== INPUT FOR THIS TASK
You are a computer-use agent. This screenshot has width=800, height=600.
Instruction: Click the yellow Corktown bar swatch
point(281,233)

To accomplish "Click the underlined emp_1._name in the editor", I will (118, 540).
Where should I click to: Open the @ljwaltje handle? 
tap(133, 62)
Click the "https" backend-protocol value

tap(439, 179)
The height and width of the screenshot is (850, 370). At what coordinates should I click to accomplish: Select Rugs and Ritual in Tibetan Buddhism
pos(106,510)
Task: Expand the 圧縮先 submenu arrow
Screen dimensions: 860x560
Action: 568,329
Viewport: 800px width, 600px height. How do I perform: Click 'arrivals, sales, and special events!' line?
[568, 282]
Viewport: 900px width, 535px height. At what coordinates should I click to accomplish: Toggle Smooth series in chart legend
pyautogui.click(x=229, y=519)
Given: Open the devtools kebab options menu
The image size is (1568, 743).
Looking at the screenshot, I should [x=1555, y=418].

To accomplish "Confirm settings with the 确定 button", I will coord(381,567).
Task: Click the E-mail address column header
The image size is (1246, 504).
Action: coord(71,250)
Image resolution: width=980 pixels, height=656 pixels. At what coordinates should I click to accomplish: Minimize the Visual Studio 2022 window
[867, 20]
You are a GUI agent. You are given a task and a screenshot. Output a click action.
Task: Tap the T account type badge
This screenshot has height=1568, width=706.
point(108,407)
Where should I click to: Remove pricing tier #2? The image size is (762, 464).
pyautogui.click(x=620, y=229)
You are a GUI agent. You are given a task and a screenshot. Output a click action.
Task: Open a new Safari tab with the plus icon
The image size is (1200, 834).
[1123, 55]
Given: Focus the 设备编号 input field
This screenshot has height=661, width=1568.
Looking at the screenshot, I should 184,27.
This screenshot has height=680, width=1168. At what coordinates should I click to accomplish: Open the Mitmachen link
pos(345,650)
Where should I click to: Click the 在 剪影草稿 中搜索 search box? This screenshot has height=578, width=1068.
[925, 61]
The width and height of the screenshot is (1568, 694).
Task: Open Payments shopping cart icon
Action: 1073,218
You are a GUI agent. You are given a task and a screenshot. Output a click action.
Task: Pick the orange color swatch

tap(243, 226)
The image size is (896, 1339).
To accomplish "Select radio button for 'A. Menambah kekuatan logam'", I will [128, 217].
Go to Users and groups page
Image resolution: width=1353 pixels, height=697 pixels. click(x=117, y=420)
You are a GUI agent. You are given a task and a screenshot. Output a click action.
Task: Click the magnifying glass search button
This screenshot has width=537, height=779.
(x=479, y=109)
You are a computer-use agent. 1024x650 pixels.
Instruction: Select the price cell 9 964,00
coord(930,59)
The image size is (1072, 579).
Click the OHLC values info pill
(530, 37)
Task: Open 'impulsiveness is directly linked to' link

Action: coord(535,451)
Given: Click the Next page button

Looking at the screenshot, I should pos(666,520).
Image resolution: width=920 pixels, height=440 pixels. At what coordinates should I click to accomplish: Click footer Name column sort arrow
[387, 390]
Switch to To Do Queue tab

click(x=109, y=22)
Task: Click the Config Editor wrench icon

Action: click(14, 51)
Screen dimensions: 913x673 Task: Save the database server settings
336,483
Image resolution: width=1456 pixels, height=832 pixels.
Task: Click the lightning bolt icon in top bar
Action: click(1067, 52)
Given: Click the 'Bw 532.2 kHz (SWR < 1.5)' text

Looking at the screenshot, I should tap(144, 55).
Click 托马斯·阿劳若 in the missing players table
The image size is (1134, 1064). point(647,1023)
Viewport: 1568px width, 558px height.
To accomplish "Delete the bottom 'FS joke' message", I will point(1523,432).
====
**WORK INSTRUCTION:**
After the last line of the data, restate all the entries verbatim.

**REPLY TO THE TASK:**
You are a computer-use agent. This screenshot has width=800, height=600.
Instruction: Click the yellow Corktown bar swatch
point(281,233)

To accomplish "Click the underlined emp_1._name in the editor", I will (118, 540).
Where should I click to: Open the @ljwaltje handle? 
tap(133, 62)
Click the "https" backend-protocol value

tap(439, 179)
The height and width of the screenshot is (850, 370). At what coordinates should I click to accomplish: Select Rugs and Ritual in Tibetan Buddhism
pos(106,510)
Task: Expand the 圧縮先 submenu arrow
Screen dimensions: 860x560
Action: 568,329
Viewport: 800px width, 600px height. How do I perform: Click 'arrivals, sales, and special events!' line?
[568, 282]
Viewport: 900px width, 535px height. At what coordinates should I click to accomplish: Toggle Smooth series in chart legend
pyautogui.click(x=229, y=519)
Given: Open the devtools kebab options menu
The image size is (1568, 743).
Looking at the screenshot, I should [x=1555, y=418].

To accomplish "Confirm settings with the 确定 button", I will coord(381,567).
Task: Click the E-mail address column header
The image size is (1246, 504).
Action: coord(71,250)
Image resolution: width=980 pixels, height=656 pixels. At what coordinates should I click to accomplish: Minimize the Visual Studio 2022 window
[867, 20]
You are a GUI agent. You are given a task and a screenshot. Output a click action.
Task: Tap the T account type badge
This screenshot has height=1568, width=706.
point(108,407)
Where should I click to: Remove pricing tier #2? The image size is (762, 464).
pyautogui.click(x=620, y=229)
You are a GUI agent. You are given a task and a screenshot. Output a click action.
Task: Open a new Safari tab with the plus icon
The image size is (1200, 834).
[1123, 55]
Given: Focus the 设备编号 input field
This screenshot has height=661, width=1568.
Looking at the screenshot, I should 184,27.
This screenshot has height=680, width=1168. At what coordinates should I click to accomplish: Open the Mitmachen link
pos(345,650)
Where should I click to: Click the 在 剪影草稿 中搜索 search box? This screenshot has height=578, width=1068.
[925, 61]
The width and height of the screenshot is (1568, 694).
Task: Open Payments shopping cart icon
Action: 1073,218
You are a GUI agent. You are given a task and a screenshot. Output a click action.
Task: Pick the orange color swatch

tap(243, 226)
The image size is (896, 1339).
To accomplish "Select radio button for 'A. Menambah kekuatan logam'", I will [128, 217].
Go to Users and groups page
Image resolution: width=1353 pixels, height=697 pixels. click(x=117, y=420)
You are a GUI agent. You are given a task and a screenshot. Output a click action.
Task: Click the magnifying glass search button
This screenshot has width=537, height=779.
(x=479, y=109)
You are a computer-use agent. 1024x650 pixels.
Instruction: Select the price cell 9 964,00
coord(930,59)
The image size is (1072, 579).
Click the OHLC values info pill
(530, 37)
Task: Open 'impulsiveness is directly linked to' link

Action: coord(535,451)
Given: Click the Next page button

Looking at the screenshot, I should pos(666,520).
Image resolution: width=920 pixels, height=440 pixels. At what coordinates should I click to accomplish: Click footer Name column sort arrow
[387, 390]
Switch to To Do Queue tab

click(x=109, y=22)
Task: Click the Config Editor wrench icon

Action: click(14, 51)
Screen dimensions: 913x673 Task: Save the database server settings
336,483
Image resolution: width=1456 pixels, height=832 pixels.
Task: Click the lightning bolt icon in top bar
Action: click(1067, 52)
Given: Click the 'Bw 532.2 kHz (SWR < 1.5)' text

Looking at the screenshot, I should tap(144, 55).
Click 托马斯·阿劳若 in the missing players table
The image size is (1134, 1064). point(647,1023)
Viewport: 1568px width, 558px height.
To accomplish "Delete the bottom 'FS joke' message", I will point(1523,432).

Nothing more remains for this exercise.